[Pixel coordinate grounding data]
◆ ◆ ◆ ◆ ◆ ◆ ◆

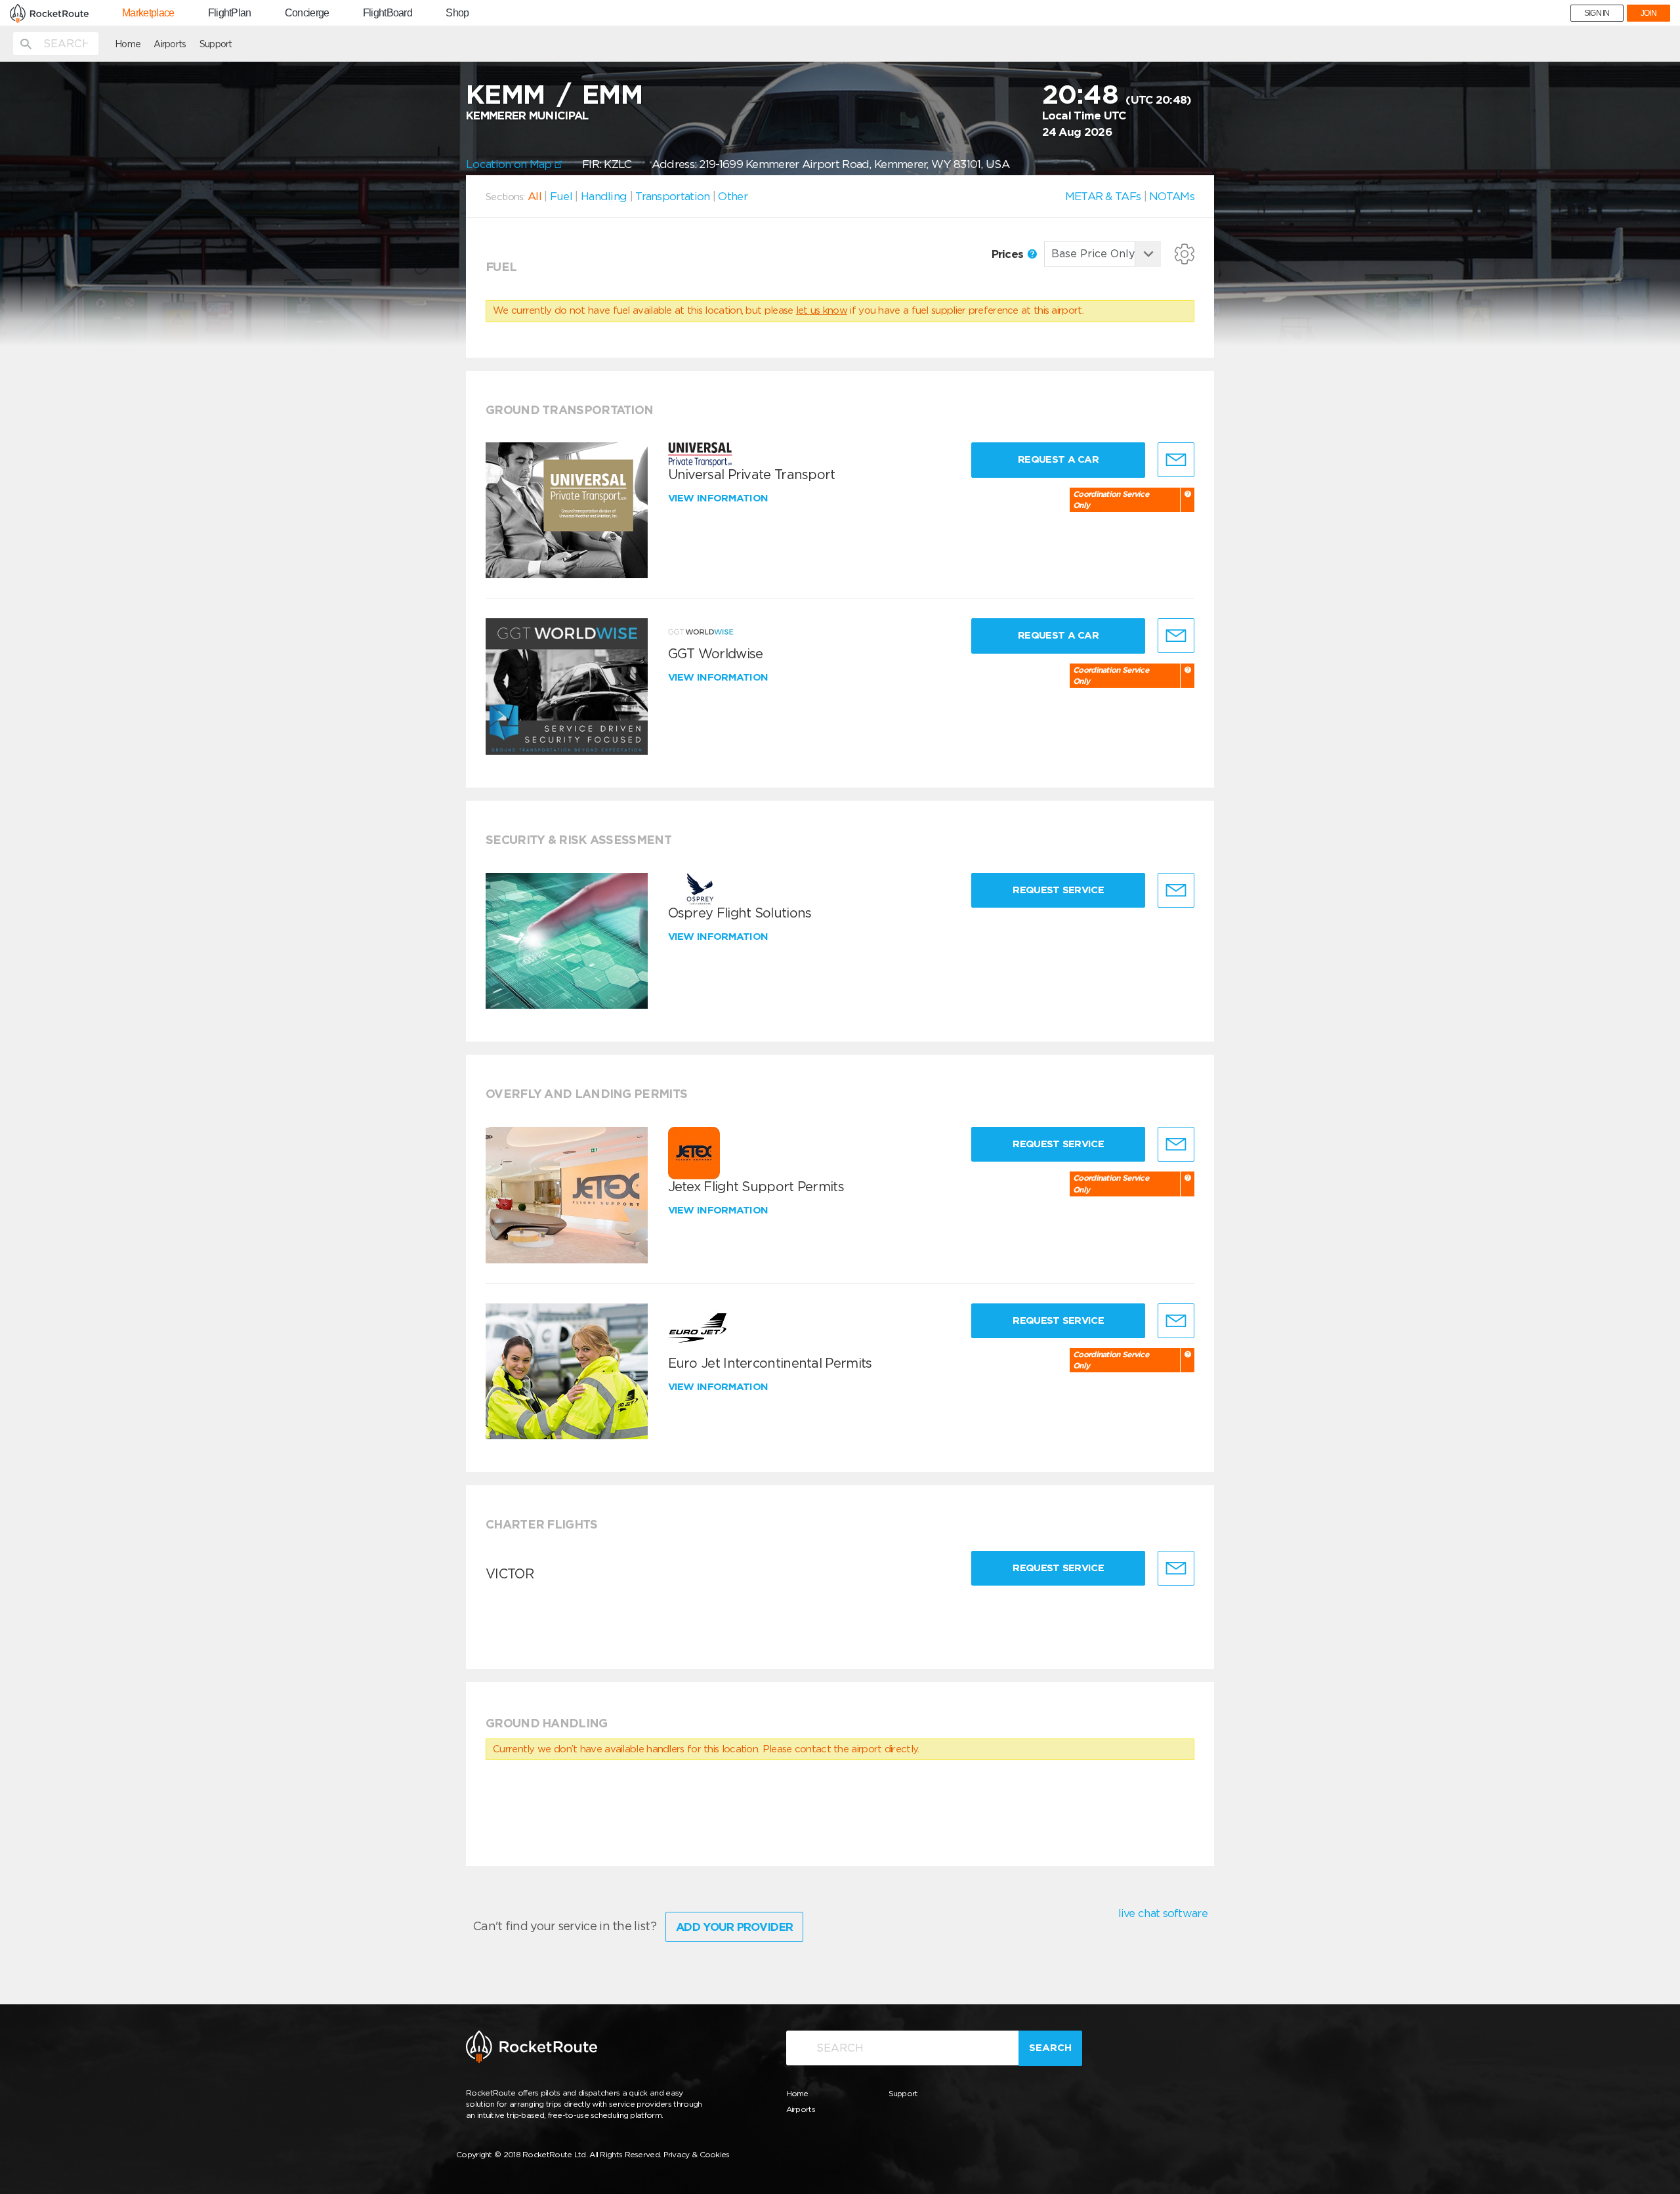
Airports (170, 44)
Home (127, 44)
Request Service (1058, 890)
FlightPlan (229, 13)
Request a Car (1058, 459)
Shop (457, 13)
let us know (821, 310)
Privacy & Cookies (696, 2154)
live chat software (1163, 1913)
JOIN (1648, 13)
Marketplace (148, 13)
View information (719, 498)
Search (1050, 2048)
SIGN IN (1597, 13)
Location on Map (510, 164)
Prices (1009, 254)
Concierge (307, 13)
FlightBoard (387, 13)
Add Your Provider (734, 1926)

◆ ◆ ◆ ◆ ◆ ◆ ◆

TASK DIRECTIONS: Locate "FlightPlan (229, 13)" in the data above. Then repeat, exactly, its line and each line after it through the last, adding nothing.

YOUR SOLUTION:
FlightPlan (229, 13)
Request a Car (1058, 459)
Shop (457, 13)
let us know (821, 310)
Privacy & Cookies (696, 2154)
live chat software (1163, 1913)
JOIN (1648, 13)
Marketplace (148, 13)
View information (719, 498)
Search (1050, 2048)
SIGN IN (1597, 13)
Location on Map (510, 164)
Prices (1009, 254)
Concierge (307, 13)
FlightBoard (387, 13)
Add Your Provider (734, 1926)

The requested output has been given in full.